- PROBLEM STATEMENT -
Would you count the lines below that contain the string "height" and reply with that number only?
SOURCE MATERIAL Start Marker
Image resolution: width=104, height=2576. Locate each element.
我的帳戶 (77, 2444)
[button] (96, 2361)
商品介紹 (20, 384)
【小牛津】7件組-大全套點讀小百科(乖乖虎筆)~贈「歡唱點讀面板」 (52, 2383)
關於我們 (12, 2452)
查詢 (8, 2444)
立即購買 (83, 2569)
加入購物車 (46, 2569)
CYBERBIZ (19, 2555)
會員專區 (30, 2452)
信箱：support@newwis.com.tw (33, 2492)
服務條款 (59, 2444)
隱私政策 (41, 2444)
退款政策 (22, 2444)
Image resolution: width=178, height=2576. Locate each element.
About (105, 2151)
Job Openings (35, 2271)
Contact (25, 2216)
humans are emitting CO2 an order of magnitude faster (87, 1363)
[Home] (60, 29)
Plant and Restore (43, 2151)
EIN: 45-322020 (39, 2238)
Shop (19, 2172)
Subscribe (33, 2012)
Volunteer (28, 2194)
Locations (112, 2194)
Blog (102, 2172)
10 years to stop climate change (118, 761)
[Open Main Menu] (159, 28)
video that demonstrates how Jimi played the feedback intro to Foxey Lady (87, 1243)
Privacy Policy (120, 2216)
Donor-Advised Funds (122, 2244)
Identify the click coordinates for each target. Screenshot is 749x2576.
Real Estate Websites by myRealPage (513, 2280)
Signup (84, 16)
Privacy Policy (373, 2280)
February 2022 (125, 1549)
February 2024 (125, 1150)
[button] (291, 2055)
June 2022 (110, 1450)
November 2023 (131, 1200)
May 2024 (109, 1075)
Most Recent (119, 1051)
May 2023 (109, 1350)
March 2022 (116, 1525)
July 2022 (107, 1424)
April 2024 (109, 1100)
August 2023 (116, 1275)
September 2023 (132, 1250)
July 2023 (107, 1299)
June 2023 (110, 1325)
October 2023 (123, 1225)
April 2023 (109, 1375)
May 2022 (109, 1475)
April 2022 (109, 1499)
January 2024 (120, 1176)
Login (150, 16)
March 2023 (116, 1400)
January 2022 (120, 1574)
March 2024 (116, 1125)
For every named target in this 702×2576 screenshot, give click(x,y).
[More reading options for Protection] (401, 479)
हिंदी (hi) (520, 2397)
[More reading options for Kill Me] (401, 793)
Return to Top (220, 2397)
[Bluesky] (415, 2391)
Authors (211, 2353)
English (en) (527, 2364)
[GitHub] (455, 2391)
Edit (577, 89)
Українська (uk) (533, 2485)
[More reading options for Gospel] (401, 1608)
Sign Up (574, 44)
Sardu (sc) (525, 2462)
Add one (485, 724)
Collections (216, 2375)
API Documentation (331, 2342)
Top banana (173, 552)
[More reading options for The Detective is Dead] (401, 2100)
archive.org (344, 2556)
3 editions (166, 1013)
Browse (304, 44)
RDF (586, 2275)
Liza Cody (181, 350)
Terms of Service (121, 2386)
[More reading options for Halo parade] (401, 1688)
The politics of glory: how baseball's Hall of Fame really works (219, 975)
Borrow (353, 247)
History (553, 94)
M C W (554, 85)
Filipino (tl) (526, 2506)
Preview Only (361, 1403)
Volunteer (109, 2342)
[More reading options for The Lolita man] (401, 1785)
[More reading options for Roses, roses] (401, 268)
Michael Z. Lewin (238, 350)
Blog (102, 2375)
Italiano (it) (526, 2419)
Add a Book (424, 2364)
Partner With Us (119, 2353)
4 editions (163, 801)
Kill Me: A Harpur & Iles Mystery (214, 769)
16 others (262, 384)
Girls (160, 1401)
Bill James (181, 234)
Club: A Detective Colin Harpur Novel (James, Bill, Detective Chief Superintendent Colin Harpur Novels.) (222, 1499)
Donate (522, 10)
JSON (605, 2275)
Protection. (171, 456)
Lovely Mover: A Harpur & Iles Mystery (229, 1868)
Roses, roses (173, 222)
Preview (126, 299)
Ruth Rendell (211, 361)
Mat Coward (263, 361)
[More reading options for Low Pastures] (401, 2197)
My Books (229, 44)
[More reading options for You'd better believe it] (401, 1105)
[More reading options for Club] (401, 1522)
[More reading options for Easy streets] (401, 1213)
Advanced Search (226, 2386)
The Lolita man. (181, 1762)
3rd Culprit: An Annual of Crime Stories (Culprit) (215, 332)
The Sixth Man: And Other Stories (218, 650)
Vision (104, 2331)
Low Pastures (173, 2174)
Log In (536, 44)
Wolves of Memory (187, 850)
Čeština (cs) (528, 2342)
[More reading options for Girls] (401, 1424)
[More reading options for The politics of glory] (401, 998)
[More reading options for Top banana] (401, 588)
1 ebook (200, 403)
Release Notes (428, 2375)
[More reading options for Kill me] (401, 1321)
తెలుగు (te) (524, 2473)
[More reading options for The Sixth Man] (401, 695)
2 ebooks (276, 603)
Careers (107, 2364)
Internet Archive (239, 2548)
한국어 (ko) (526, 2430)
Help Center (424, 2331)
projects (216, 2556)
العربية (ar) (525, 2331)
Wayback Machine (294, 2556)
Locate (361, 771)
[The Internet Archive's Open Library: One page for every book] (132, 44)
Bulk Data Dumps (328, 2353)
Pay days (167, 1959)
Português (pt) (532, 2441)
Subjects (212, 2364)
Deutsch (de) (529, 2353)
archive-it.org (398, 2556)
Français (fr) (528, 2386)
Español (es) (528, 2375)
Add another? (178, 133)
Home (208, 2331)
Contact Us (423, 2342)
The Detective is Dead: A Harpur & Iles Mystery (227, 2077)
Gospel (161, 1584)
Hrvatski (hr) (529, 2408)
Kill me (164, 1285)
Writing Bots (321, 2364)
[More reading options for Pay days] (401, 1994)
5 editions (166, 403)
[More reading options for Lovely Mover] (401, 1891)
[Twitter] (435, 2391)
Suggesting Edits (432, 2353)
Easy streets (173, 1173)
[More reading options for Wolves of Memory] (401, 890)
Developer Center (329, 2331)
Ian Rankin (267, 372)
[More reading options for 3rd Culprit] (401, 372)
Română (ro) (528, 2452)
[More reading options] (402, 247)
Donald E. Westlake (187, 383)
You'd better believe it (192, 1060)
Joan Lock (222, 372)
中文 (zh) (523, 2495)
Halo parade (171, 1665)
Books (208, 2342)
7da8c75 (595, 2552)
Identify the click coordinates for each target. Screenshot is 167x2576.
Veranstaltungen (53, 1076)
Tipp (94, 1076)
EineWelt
SOURCE MATERIAL End Marker
- ANSWER FOR THE TASK -
2